GIVEN PROBLEM: Copy out the material below word for word, from the line with "Task: Open the 周瑜 赤莲之焰 skin card" up to and including the line with "coord(1439,179)", and nothing else.

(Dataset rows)
· · ·
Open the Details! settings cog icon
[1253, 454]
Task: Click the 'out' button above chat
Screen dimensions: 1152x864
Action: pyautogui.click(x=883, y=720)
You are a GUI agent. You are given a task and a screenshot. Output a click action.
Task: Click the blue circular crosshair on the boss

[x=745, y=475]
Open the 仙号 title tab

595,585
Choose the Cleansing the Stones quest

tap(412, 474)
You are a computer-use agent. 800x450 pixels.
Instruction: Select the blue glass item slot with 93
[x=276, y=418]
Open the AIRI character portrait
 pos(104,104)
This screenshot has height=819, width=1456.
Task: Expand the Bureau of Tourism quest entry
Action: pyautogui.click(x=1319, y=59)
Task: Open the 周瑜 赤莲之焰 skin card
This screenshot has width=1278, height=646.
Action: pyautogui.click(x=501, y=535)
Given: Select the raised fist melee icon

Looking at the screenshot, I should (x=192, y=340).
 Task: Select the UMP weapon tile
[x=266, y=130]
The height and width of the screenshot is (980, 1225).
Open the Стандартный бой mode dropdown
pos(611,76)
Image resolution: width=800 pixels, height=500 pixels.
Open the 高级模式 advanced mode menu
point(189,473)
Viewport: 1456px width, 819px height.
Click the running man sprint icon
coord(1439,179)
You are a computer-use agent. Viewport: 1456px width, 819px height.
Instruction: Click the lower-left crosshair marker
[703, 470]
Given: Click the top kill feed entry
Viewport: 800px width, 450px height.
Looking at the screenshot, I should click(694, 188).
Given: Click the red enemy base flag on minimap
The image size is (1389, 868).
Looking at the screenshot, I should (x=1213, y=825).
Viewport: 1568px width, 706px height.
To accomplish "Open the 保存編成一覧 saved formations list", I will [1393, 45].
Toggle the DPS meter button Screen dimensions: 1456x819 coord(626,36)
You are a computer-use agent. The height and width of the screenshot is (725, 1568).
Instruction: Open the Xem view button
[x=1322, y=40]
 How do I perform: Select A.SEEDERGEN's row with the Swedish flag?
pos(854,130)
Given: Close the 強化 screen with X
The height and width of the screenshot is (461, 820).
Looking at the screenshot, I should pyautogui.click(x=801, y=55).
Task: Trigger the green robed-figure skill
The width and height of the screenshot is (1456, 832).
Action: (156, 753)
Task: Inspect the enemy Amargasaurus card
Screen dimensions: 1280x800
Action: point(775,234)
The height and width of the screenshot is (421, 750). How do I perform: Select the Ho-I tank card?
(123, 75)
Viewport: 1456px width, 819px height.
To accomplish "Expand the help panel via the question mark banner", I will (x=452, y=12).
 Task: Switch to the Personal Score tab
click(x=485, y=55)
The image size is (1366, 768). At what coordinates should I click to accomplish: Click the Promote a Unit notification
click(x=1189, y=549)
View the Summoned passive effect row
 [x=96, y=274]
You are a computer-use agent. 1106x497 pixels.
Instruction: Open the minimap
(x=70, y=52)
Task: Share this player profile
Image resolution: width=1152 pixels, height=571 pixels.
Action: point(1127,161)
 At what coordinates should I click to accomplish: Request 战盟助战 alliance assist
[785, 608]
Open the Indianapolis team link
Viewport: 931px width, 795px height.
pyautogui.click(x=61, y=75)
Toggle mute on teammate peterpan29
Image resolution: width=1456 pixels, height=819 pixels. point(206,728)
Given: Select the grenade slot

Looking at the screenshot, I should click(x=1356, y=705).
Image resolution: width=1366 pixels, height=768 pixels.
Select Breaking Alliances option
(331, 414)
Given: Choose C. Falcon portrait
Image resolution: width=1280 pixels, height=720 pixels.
· · ·
EXERCISE OUTPUT:
Task: Open the 周瑜 赤莲之焰 skin card
This screenshot has width=1278, height=646.
Action: pyautogui.click(x=501, y=535)
Given: Select the raised fist melee icon

Looking at the screenshot, I should (x=192, y=340).
 Task: Select the UMP weapon tile
[x=266, y=130]
The height and width of the screenshot is (980, 1225).
Open the Стандартный бой mode dropdown
pos(611,76)
Image resolution: width=800 pixels, height=500 pixels.
Open the 高级模式 advanced mode menu
point(189,473)
Viewport: 1456px width, 819px height.
Click the running man sprint icon
coord(1439,179)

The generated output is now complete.